Problem requirements:
The records must be retyped exactly, with no pictures included.

━━━ Provided records

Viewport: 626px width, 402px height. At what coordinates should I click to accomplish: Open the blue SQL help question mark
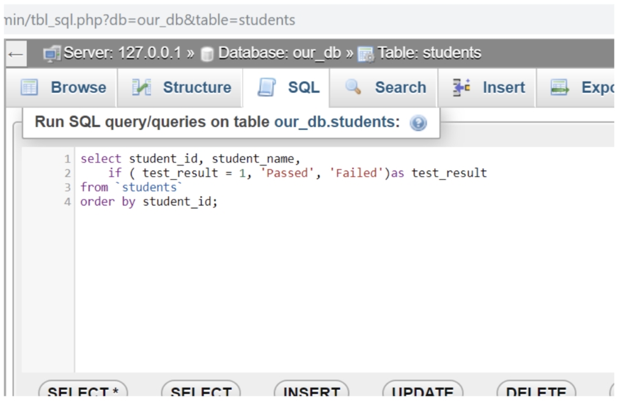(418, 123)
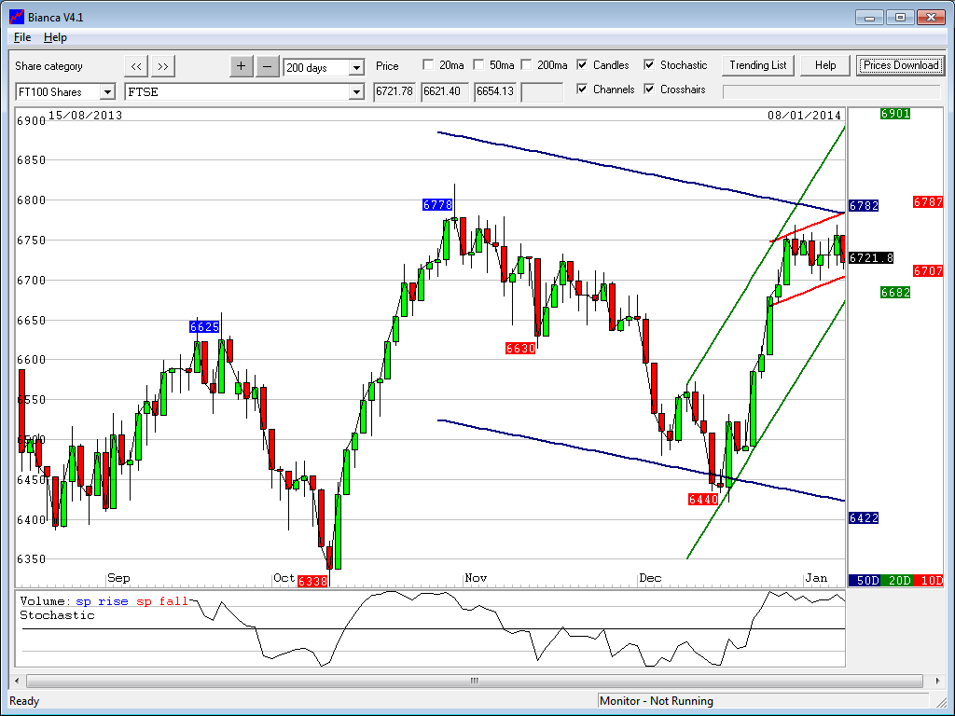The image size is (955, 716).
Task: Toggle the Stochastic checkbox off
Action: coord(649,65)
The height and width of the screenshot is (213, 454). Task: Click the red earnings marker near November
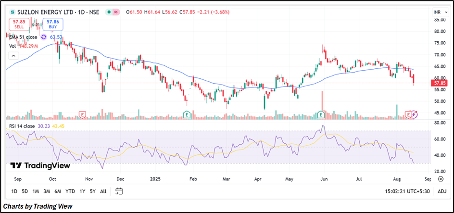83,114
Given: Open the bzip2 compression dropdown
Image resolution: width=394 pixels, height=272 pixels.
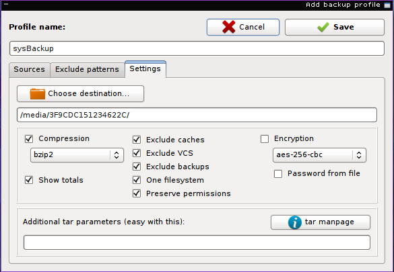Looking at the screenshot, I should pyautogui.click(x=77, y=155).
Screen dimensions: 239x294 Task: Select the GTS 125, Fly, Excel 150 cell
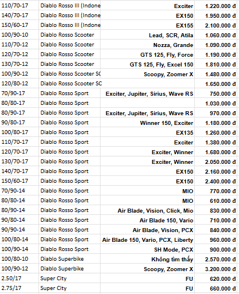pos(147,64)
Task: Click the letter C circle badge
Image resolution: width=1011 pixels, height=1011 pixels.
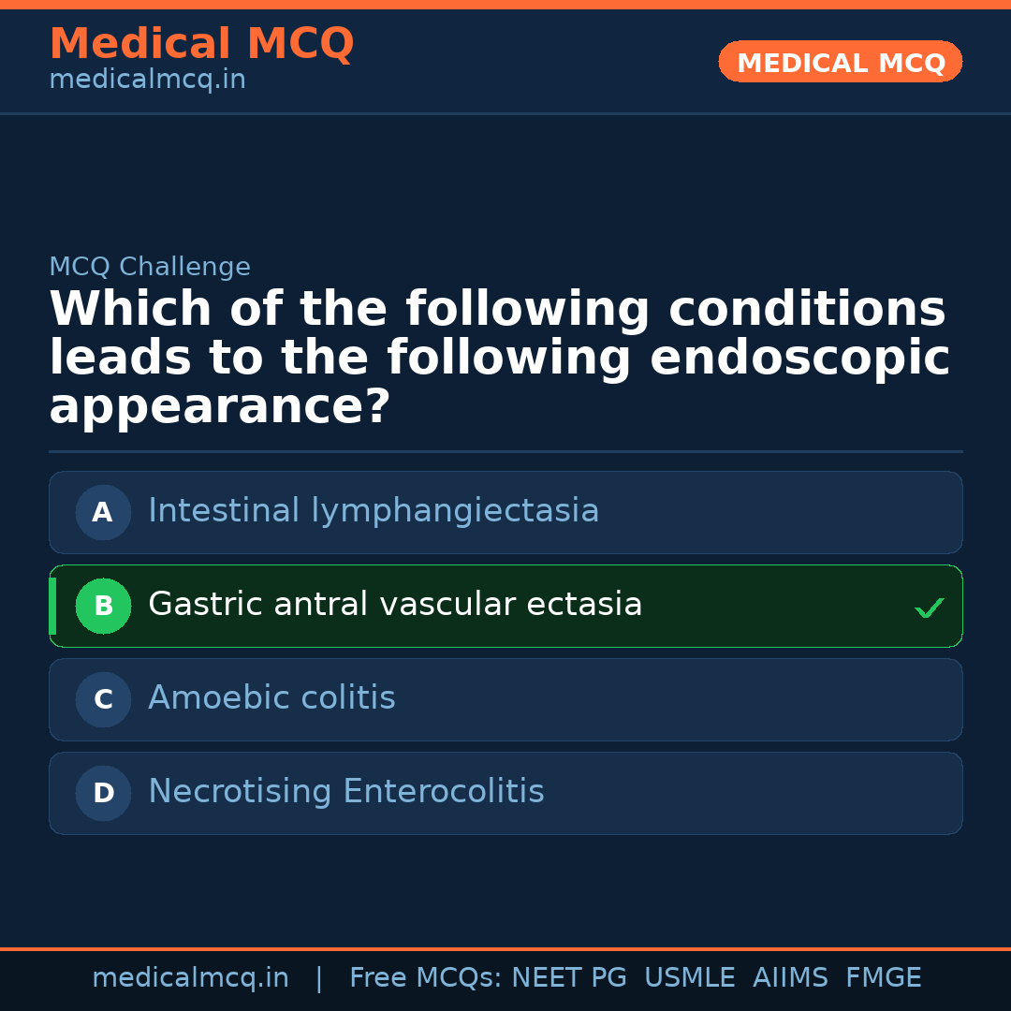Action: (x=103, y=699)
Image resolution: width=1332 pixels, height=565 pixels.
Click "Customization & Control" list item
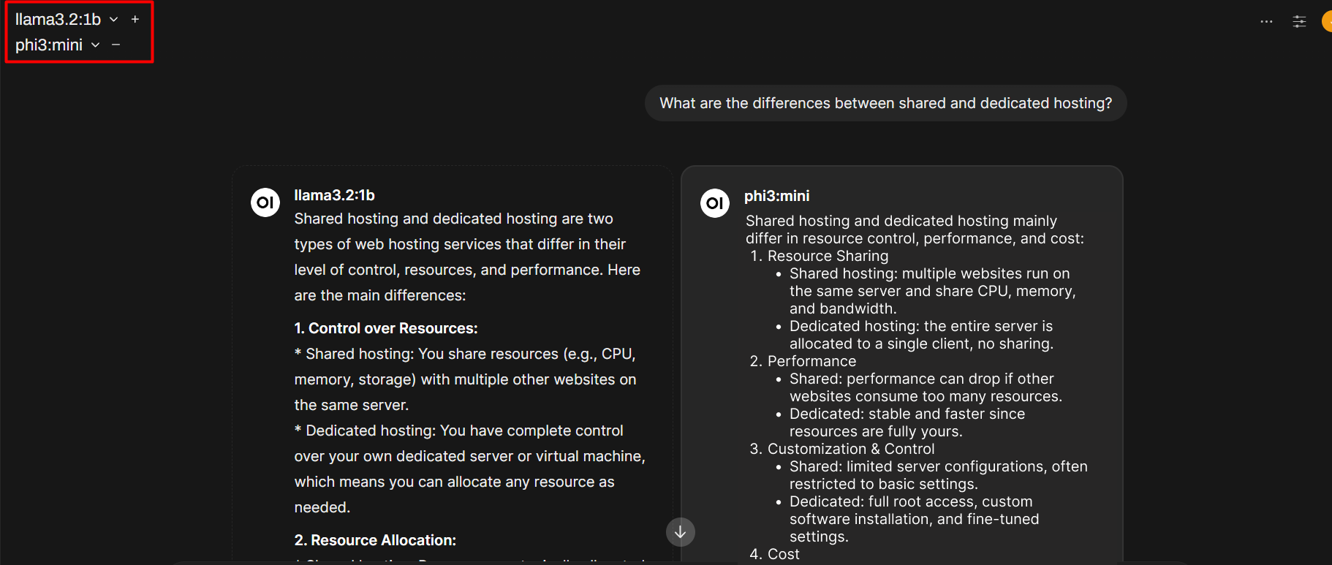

━━━━━━

Result of the exercise:
Viewport: 626px width, 402px height. At what coordinates should I click to accomplish: Open the blue SQL help question mark
(418, 123)
The image size is (955, 716).
Task: Toggle the Stochastic checkbox off
Action: coord(649,65)
The height and width of the screenshot is (213, 454). Task: Click the red earnings marker near November
83,114
Given: Open the bzip2 compression dropdown
Image resolution: width=394 pixels, height=272 pixels.
Looking at the screenshot, I should pyautogui.click(x=77, y=155).
Screen dimensions: 239x294 Task: Select the GTS 125, Fly, Excel 150 cell
pos(147,64)
Task: Click the letter C circle badge
Image resolution: width=1011 pixels, height=1011 pixels.
Action: (x=103, y=699)
Image resolution: width=1332 pixels, height=565 pixels.
Click "Customization & Control" list item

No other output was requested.